Start of TEXT PROVIDED

Jacopo Bellini (c. 1400) was one of the founders of the Renaissance style of painting in Venice and northern Italy. His sons Gentile and Giovanni Bellini, and his son-in-law Andrea Mantegna, were also famous painters.

Few of Bellini's paintings still exist, but his surviving sketch-books (one in the British Museum and one in the Louvre) show an interest in landscape and elaborate architectural design and are his most important legacy. His surviving works show how he accommodated linear perspective to the decorative patterns and rich colours of Venetian painting.

==Biography==
Born in Venice, Jacopo had probably been a pupil of Gentile da Fabriano, who was then in Venice. In 1411–1412, he was in Foligno, where with Gentile, he worked at the Palazzo Trinci frescoes. In 1423 Bellini was in Florence, where he knew the new works by Brunelleschi, Donatello, Masolino da Panicale and Masaccio. In 1424, he opened a workshop in Venice, which he ran right up until his death, and which trained his sons and other artists.

Many of his greatest works, including the enormous Crucifixion in the cathedral of Verona (1436), have disappeared. From c. 1430 is the panel with Madonna and Child, in the Accademia Carrara, once attributed to Gentile da Fabriano. In 1441, at Ferrara, where he was at the service of Leonello d'Este together with Leon Battista Alberti, he executed a portrait of that Marquess, now lost. Of this period survives the Madonna dell'Umiltà, probably commissioned by one of the brothers of Leonello.

End of TEXT PROVIDED
Start of RECORDS PROVIDED

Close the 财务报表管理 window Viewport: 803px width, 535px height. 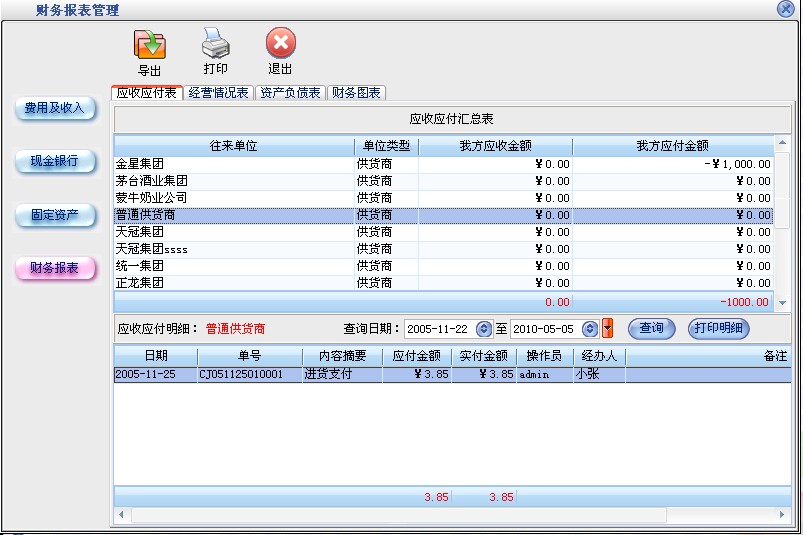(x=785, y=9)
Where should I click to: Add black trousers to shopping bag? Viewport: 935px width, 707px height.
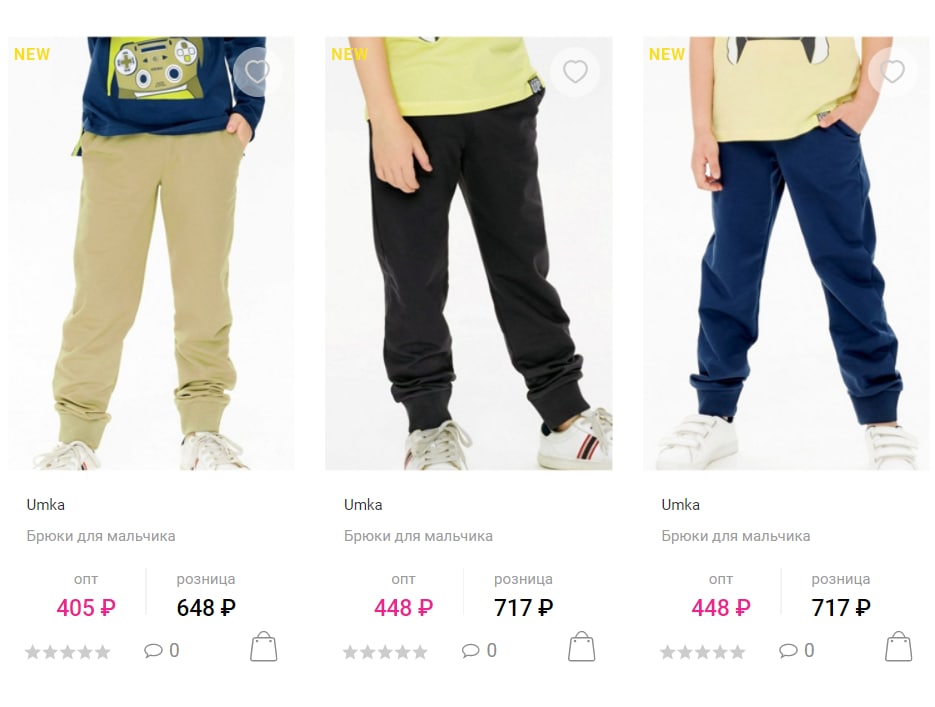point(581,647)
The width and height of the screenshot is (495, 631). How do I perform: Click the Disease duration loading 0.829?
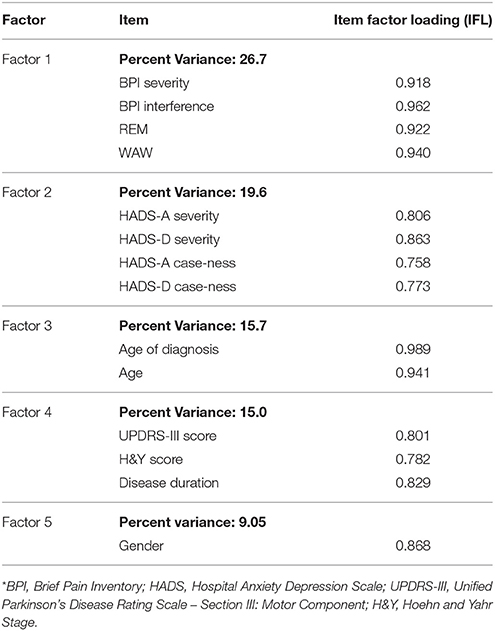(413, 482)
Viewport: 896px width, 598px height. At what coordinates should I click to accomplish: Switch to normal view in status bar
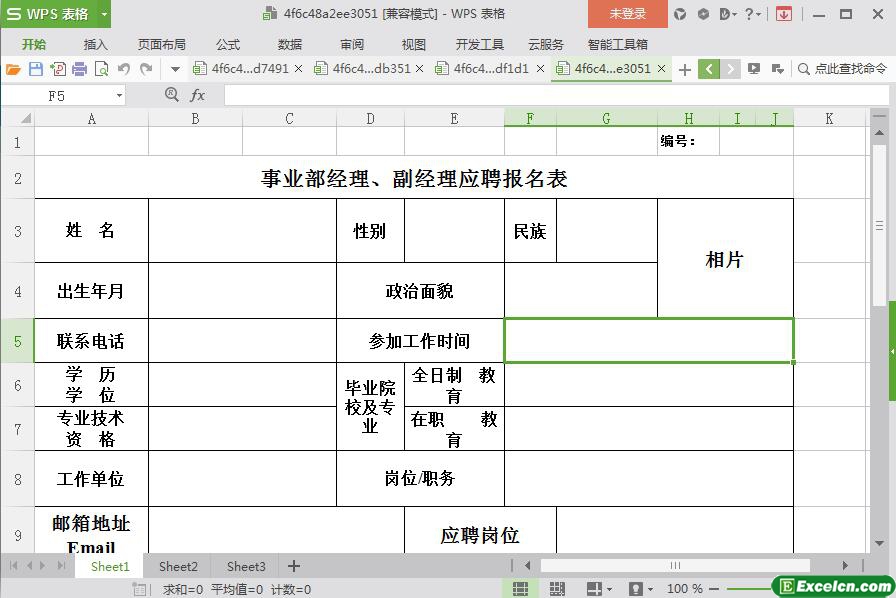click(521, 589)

End of RECORDS PROVIDED

# REQUIREMENT 1
From the Jacopo Bellini text, extract the passage from "Few of Bellini's" up to and including "of Venetian painting.".
# REQUIREMENT 2
Answer these questions using the Jacopo Bellini text:
(a) In which two collections are Bellini's surviving sketch-books held?
(b) In what year did he open a workshop in Venice?
(c) Whose portrait did he execute at Ferrara in 1441?

# ANSWER SPACE 1
Few of Bellini's paintings still exist, but his surviving sketch-books (one in the British Museum and one in the Louvre) show an interest in landscape and elaborate architectural design and are his most important legacy. His surviving works show how he accommodated linear perspective to the decorative patterns and rich colours of Venetian painting.

# ANSWER SPACE 2
(a) The British Museum and the Louvre.
(b) 1424.
(c) Leonello d'Este.